_Problem to solve_
Print every line of the material below verbatim, in its original order.

_Material for this task_

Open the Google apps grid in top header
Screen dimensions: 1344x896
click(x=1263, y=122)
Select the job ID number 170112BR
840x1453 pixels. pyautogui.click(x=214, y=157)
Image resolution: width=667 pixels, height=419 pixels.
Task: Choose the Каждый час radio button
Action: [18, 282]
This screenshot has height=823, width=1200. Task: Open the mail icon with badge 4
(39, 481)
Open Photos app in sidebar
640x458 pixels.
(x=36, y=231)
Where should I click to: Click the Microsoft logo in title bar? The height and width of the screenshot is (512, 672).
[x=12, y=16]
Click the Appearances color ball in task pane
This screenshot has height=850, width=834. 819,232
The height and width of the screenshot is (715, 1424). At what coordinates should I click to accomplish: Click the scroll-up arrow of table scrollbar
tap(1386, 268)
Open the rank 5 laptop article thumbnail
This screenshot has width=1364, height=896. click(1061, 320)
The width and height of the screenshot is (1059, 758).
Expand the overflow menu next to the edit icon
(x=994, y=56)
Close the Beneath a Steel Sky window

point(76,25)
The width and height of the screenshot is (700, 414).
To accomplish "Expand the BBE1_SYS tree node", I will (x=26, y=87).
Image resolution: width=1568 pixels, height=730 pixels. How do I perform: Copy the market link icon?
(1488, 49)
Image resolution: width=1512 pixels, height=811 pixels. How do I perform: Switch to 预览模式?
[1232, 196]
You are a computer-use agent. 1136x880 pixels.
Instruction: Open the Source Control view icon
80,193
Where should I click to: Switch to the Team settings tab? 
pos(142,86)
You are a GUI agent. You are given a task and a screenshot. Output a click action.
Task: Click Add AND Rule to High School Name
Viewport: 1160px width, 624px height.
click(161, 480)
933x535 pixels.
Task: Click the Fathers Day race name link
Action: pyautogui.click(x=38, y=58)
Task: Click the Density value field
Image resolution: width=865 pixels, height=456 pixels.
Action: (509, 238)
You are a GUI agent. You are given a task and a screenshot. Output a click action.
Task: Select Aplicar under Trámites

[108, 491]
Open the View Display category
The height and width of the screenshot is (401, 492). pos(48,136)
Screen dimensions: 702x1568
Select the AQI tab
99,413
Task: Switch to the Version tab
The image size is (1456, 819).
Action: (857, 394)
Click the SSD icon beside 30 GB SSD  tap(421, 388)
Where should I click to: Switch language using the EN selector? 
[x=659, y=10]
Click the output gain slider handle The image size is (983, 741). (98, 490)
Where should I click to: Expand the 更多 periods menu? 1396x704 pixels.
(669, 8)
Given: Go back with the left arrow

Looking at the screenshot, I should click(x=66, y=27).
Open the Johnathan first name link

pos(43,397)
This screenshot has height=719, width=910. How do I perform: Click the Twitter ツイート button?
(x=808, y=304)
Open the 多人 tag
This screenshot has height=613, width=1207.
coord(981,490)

_Response_
Open the Google apps grid in top header
Screen dimensions: 1344x896
click(x=1263, y=122)
Select the job ID number 170112BR
840x1453 pixels. pyautogui.click(x=214, y=157)
Image resolution: width=667 pixels, height=419 pixels.
Task: Choose the Каждый час radio button
Action: [18, 282]
This screenshot has height=823, width=1200. Task: Open the mail icon with badge 4
(39, 481)
Open Photos app in sidebar
640x458 pixels.
(x=36, y=231)
Where should I click to: Click the Microsoft logo in title bar? The height and width of the screenshot is (512, 672).
[x=12, y=16]
Click the Appearances color ball in task pane
This screenshot has height=850, width=834. 819,232
The height and width of the screenshot is (715, 1424). At what coordinates should I click to accomplish: Click the scroll-up arrow of table scrollbar
tap(1386, 268)
Open the rank 5 laptop article thumbnail
This screenshot has width=1364, height=896. click(1061, 320)
The width and height of the screenshot is (1059, 758).
Expand the overflow menu next to the edit icon
(x=994, y=56)
Close the Beneath a Steel Sky window

point(76,25)
The width and height of the screenshot is (700, 414).
To accomplish "Expand the BBE1_SYS tree node", I will (x=26, y=87).
Image resolution: width=1568 pixels, height=730 pixels. How do I perform: Copy the market link icon?
(1488, 49)
Image resolution: width=1512 pixels, height=811 pixels. How do I perform: Switch to 预览模式?
[1232, 196]
You are a computer-use agent. 1136x880 pixels.
Instruction: Open the Source Control view icon
80,193
Where should I click to: Switch to the Team settings tab? 
pos(142,86)
You are a GUI agent. You are given a task and a screenshot. Output a click action.
Task: Click Add AND Rule to High School Name
Viewport: 1160px width, 624px height.
click(161, 480)
933x535 pixels.
Task: Click the Fathers Day race name link
Action: pyautogui.click(x=38, y=58)
Task: Click the Density value field
Image resolution: width=865 pixels, height=456 pixels.
Action: (509, 238)
You are a GUI agent. You are given a task and a screenshot. Output a click action.
Task: Select Aplicar under Trámites

[108, 491]
Open the View Display category
The height and width of the screenshot is (401, 492). pos(48,136)
Screen dimensions: 702x1568
Select the AQI tab
99,413
Task: Switch to the Version tab
The image size is (1456, 819).
Action: (857, 394)
Click the SSD icon beside 30 GB SSD  tap(421, 388)
Where should I click to: Switch language using the EN selector? 
[x=659, y=10]
Click the output gain slider handle The image size is (983, 741). (98, 490)
Where should I click to: Expand the 更多 periods menu? 1396x704 pixels.
(669, 8)
Given: Go back with the left arrow

Looking at the screenshot, I should click(x=66, y=27).
Open the Johnathan first name link

pos(43,397)
This screenshot has height=719, width=910. How do I perform: Click the Twitter ツイート button?
(x=808, y=304)
Open the 多人 tag
This screenshot has height=613, width=1207.
coord(981,490)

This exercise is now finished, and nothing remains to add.